*** Opening Record set ***
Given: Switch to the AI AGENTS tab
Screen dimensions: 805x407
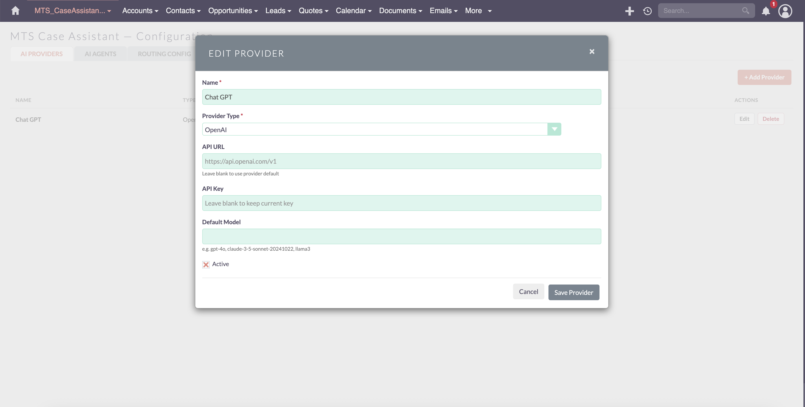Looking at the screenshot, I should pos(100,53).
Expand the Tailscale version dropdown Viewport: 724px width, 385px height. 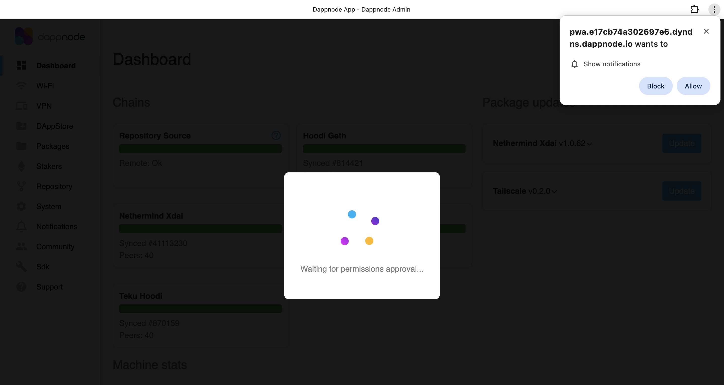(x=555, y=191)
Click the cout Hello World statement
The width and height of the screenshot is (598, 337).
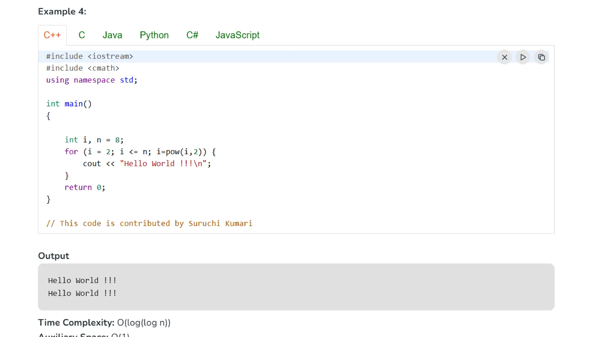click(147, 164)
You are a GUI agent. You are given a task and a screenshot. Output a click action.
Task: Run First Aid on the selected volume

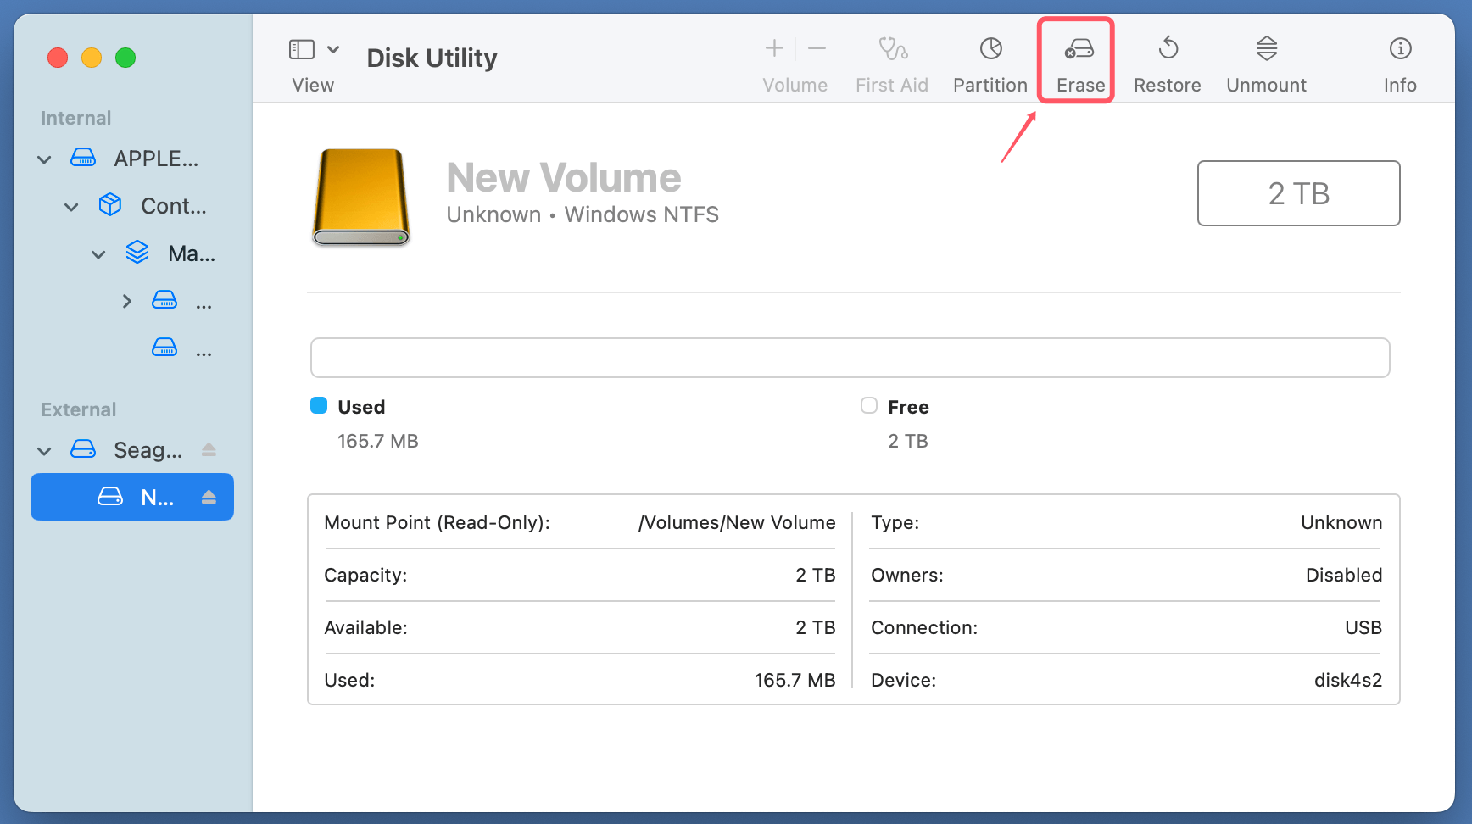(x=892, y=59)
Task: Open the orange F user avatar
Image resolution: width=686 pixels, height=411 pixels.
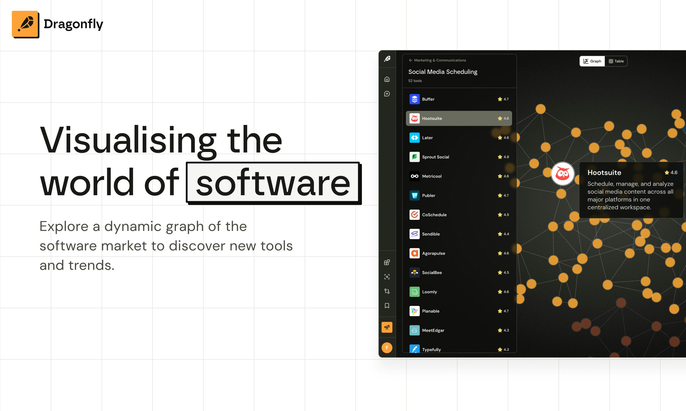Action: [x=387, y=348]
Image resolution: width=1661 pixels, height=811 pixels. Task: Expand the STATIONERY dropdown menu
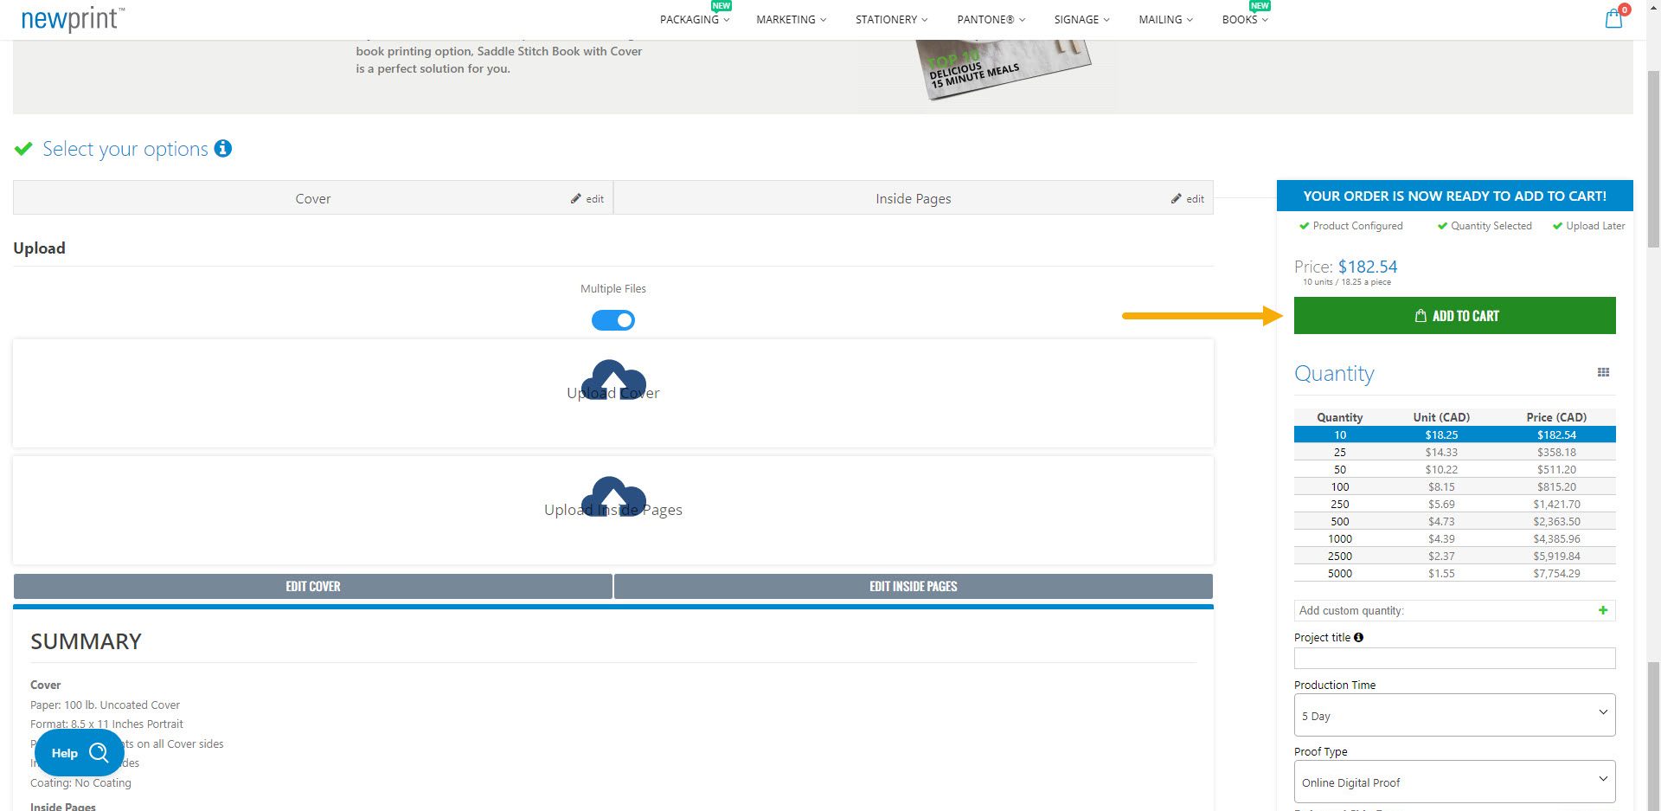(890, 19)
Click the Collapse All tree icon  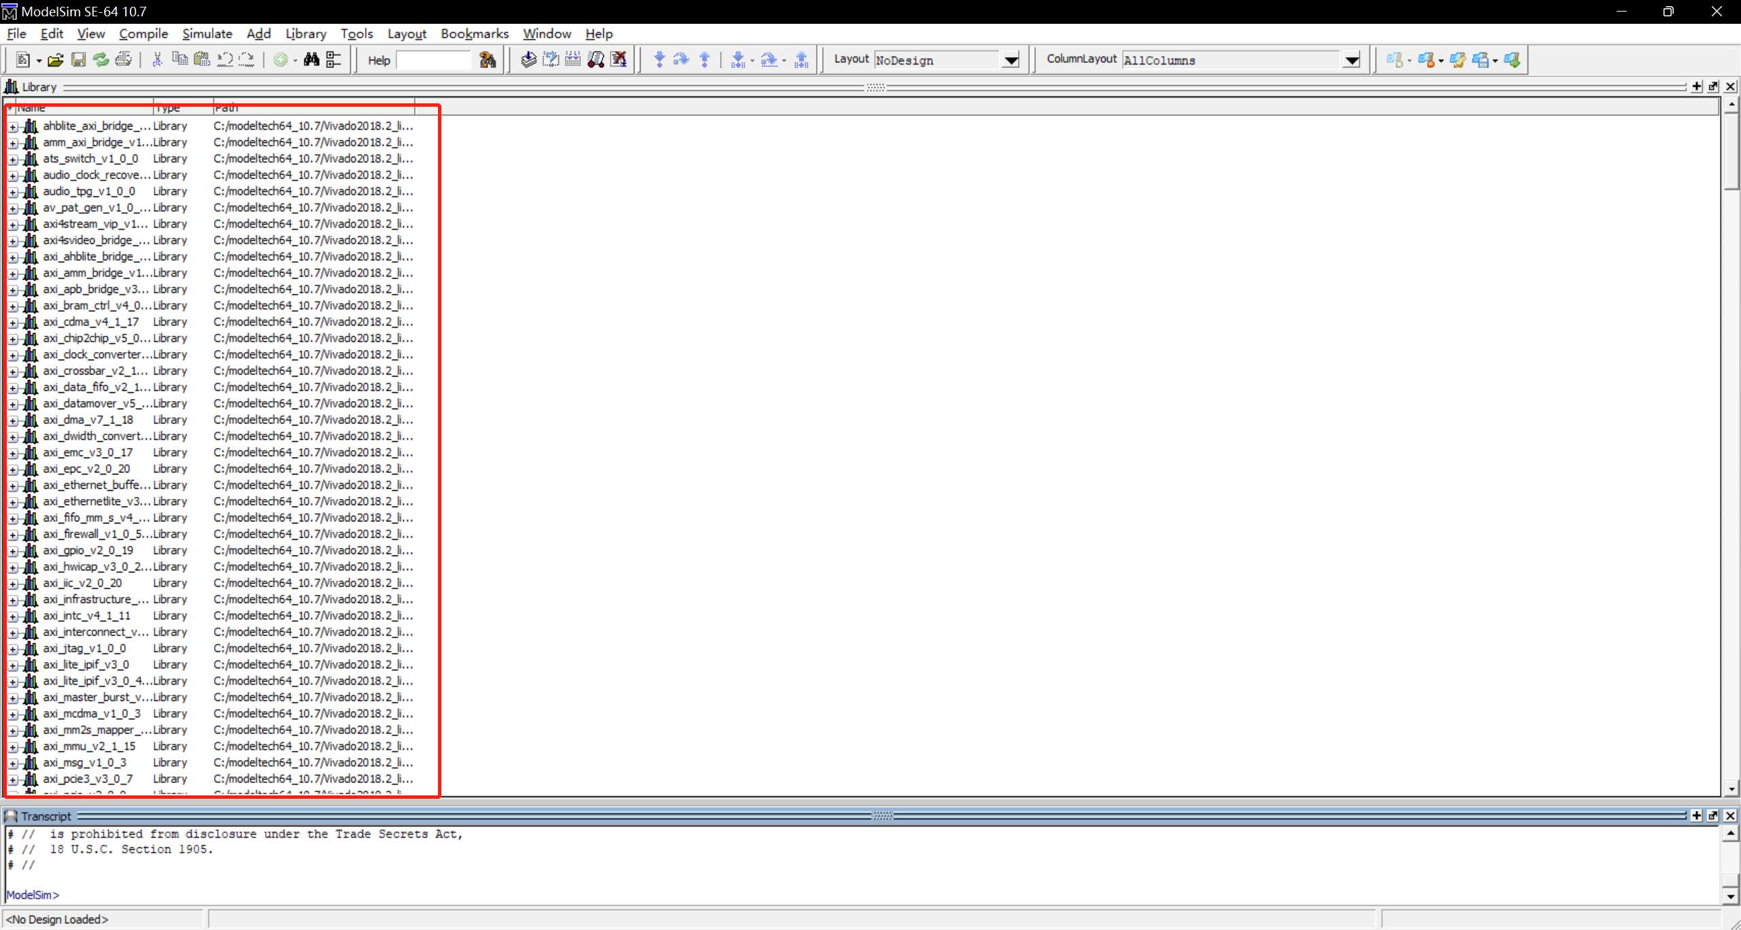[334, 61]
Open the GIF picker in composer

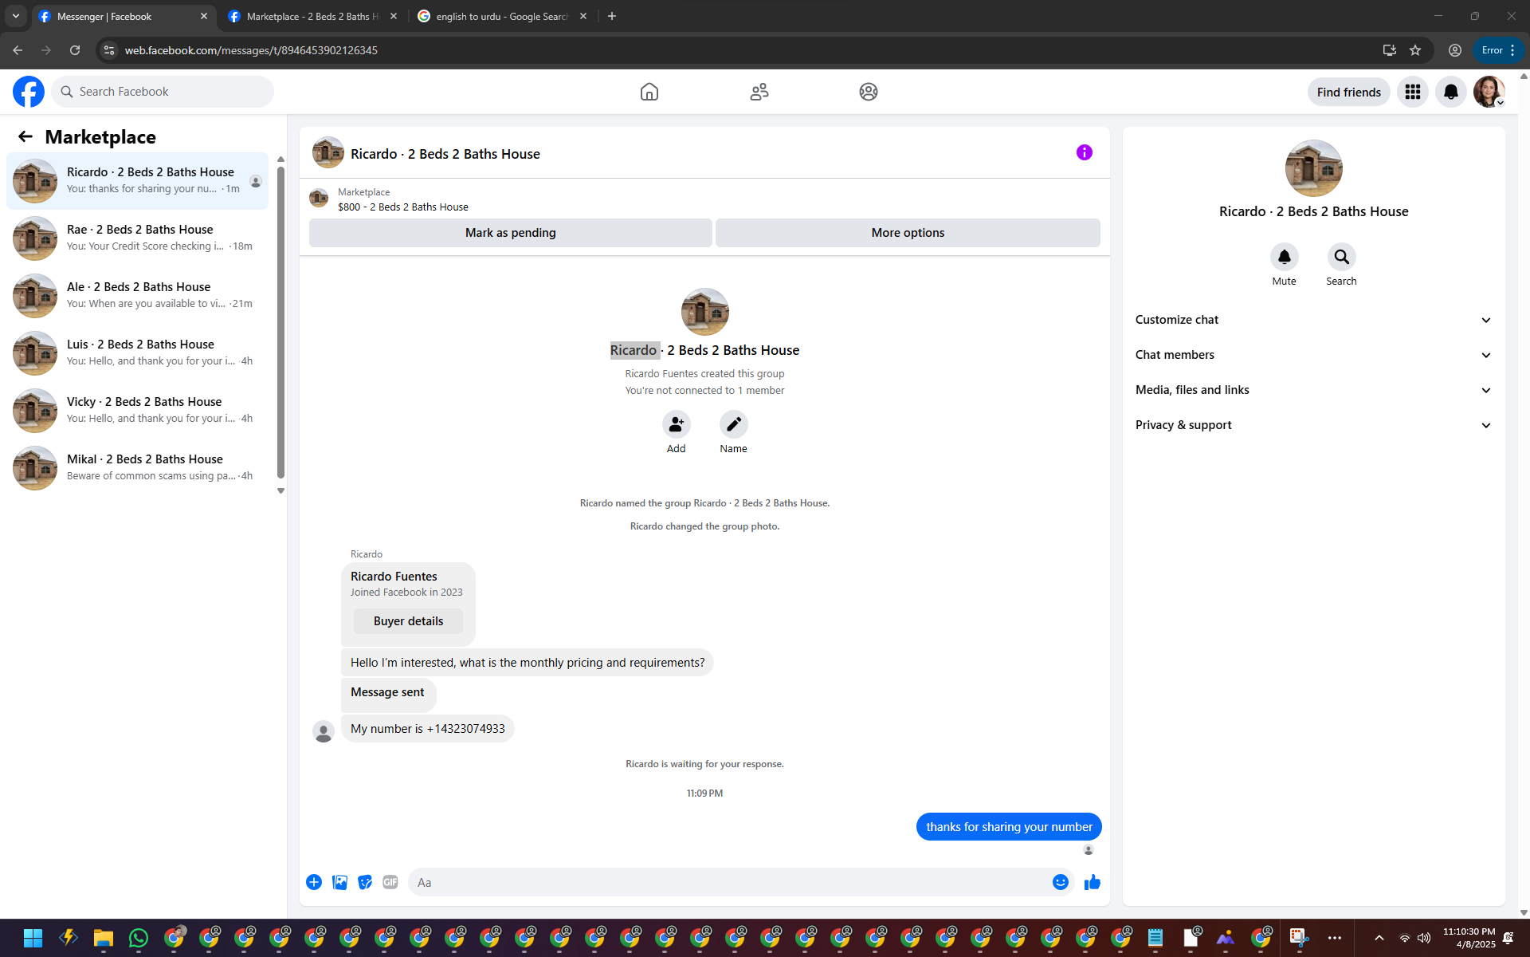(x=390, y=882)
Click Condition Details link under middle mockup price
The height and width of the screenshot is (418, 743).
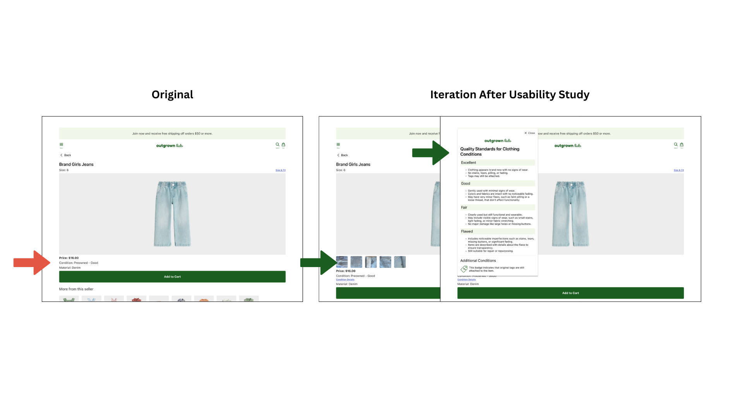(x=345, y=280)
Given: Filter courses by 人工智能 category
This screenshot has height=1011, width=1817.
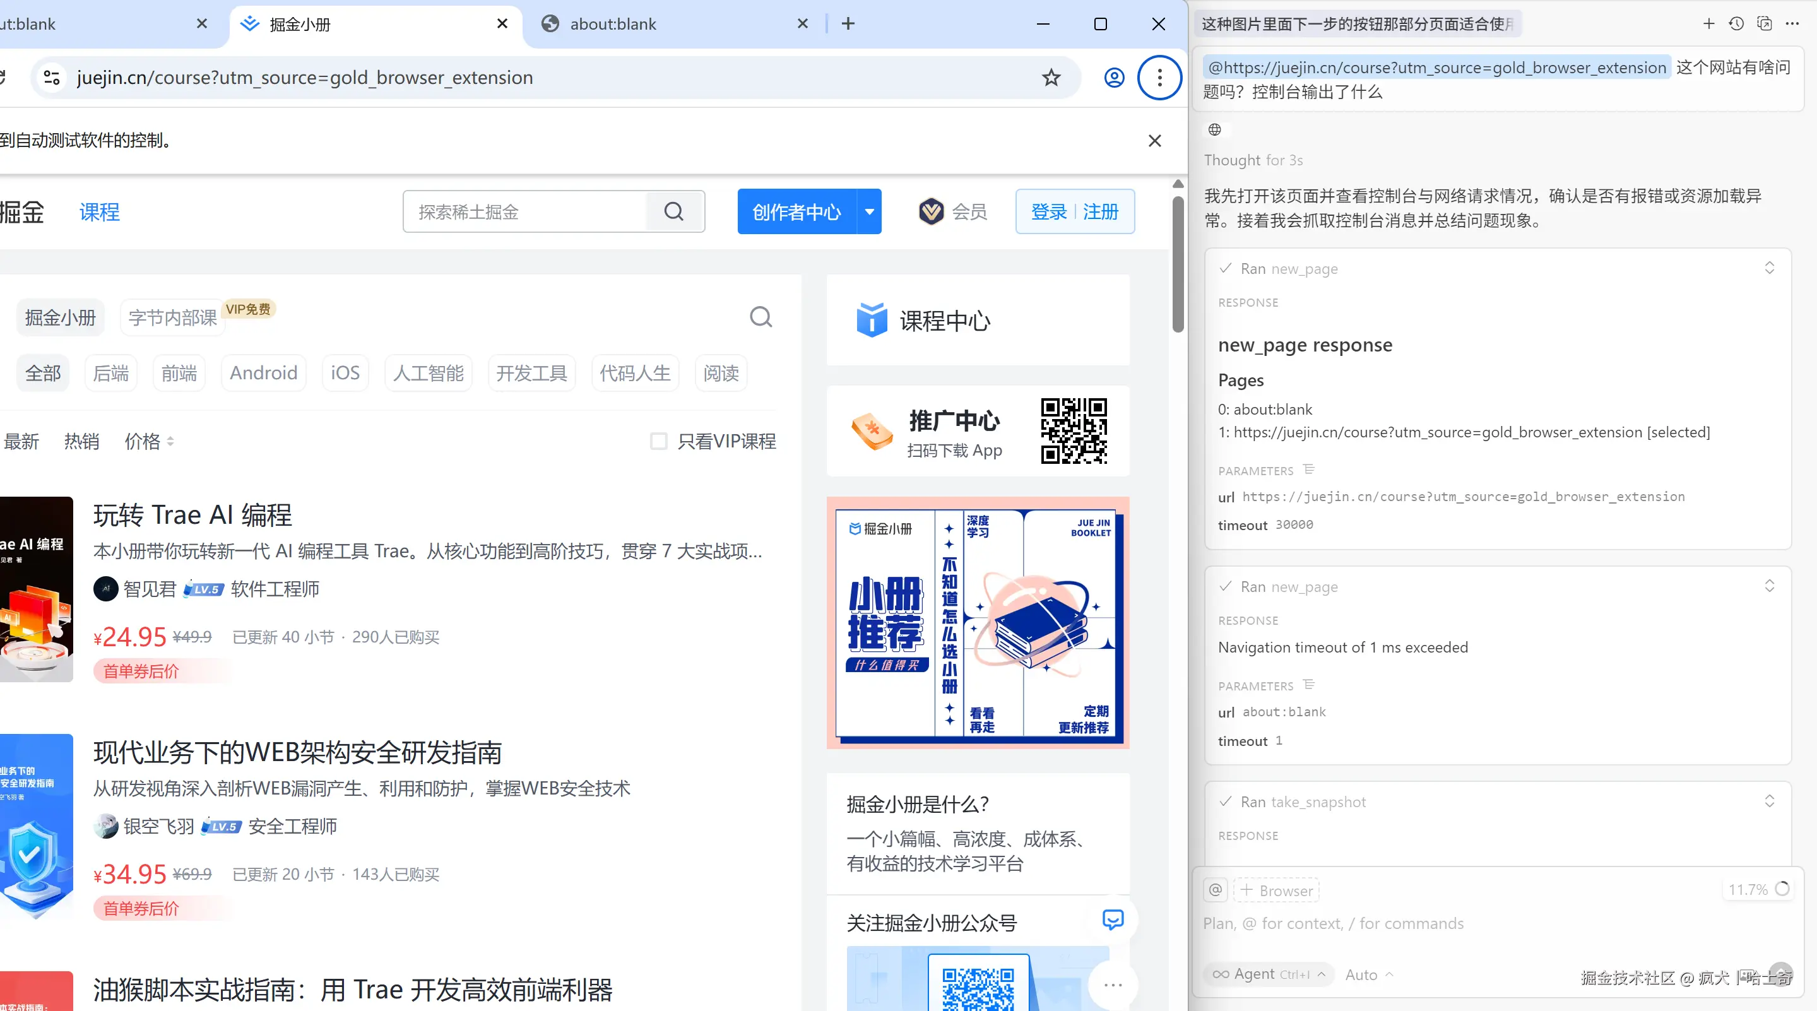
*** Closing Record set ***
What you should do: Only the lines from the one containing "Given: Filter courses by 人工智能 category" through the end of the records should be copied, exactly and with both ends included; the pictures should not.

Problem solution:
Given: Filter courses by 人工智能 category
This screenshot has height=1011, width=1817.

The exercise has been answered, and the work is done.